French dermatologist (1858–1897)

Henri Feulard (/fr/; 20 May 1858 – 4 May 1897) was a French dermatologist.

==Life==
Henri Feulard was born in Paris on 20 May 1858. He trained as a physician in the hospitals of Paris, interning at the Hôpital Saint-Louis, which at the time specialized in dermatology and venereology.

In 1886, he became Professor Jean Alfred Fournier's Chief of Clinic (a position in French teaching hospitals that meant being day-to-day head of a department nominally run by a professor), and helped found the dermatological library in the Hôpital Saint-Louis. He was appointed librarian in 1890, and the library was later renamed Bibliothèque Henri-Feulard – Centre de documentation dermatologique.

Feulard was an organizer and the secretary of the first International Congress of Dermatology, held in Paris in August 1889. He also attended the second International Congress of Dermatology, in Vienna (1892), and the third, in London (1896). He published extensively on clinical dermatology, primarily in the Annales de Dermatologie et de Syphiligraphie, of which he became editor-in-chief in 1890.

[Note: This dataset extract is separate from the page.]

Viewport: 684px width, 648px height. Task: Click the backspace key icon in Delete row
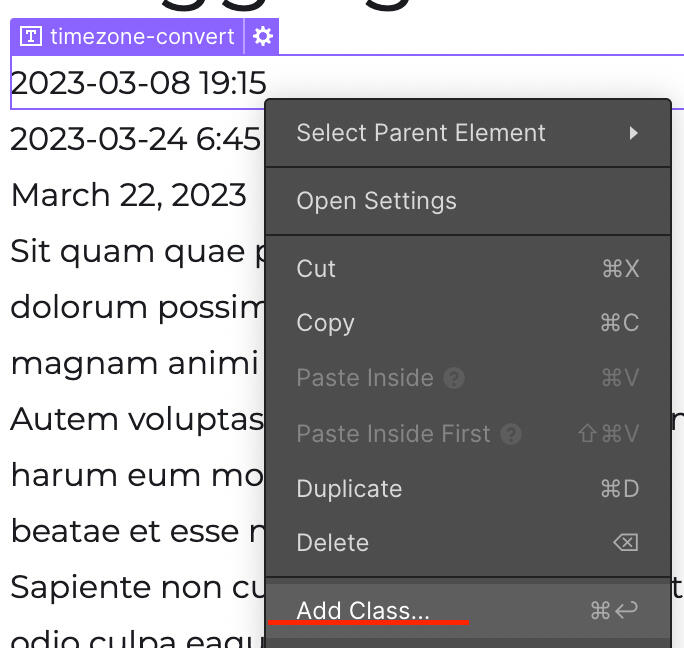625,543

From 1892 Feulard also worked at the infirmary of the Prison Saint-Lazare, a women's prison where monthly medical inspections of registered prostitutes were carried out.

==Death==
On 4 May 1897 Dr Feulard, his wife, their ten-year-old daughter Germaine, and their maid Ernestine Moreau, attended the Bazar de la Charité, a high-class annual charity bazaar in Paris. They were present when the building caught fire. The family became separated in the stampede. Dr Feulard re-entered the building in an attempt to save his daughter, but both perished, as did Ernestine Moreau. Mrs Feulard suffered burn injuries but survived.

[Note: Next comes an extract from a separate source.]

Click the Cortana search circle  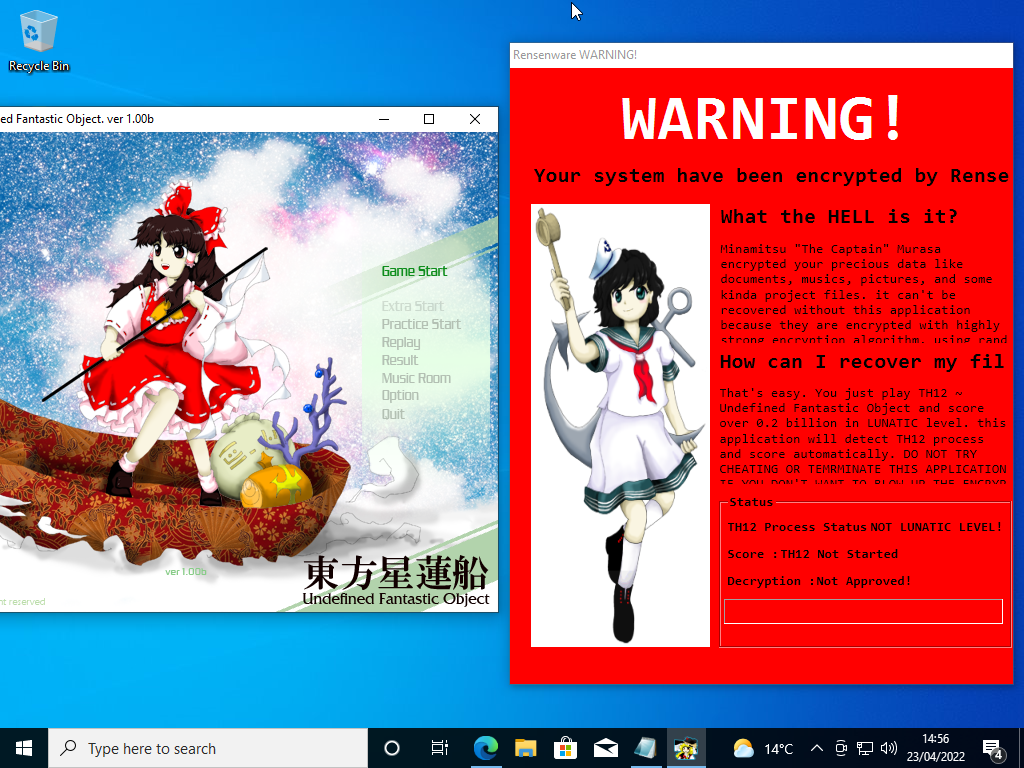click(x=390, y=747)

Dr Feulard was buried together with his daughter in Montmartre Cemetery, after a service in Notre-Dame-de-Lorette.

==Publications==
- L'Hôpital Laënnec, ancien hospice des incurables (1634-1884), 1884.
- Histoire de la fondation de l'hôpital Saint-Louis, 1885.
- Teignes et teigneux: histoire médicale, hygiène publique, 1886.
- Fistule ombilicale et cancer de l'estomac, 1887.
- Procès-verbaux du congrès international de dermatologie, 1889.
- Musée de l'Hôpital Saint Louis: catalogue des moulages coloriés, 1889.
- Les hôpitaux de Paris, 1893.
- Iconographie des maladies cutanées et syphylitiques, 1895. With Ernest Besnier.

==Commemoration==
In 1946 the rue Henri Feulard, in the 10th arrondissement of Paris, was named in his memory.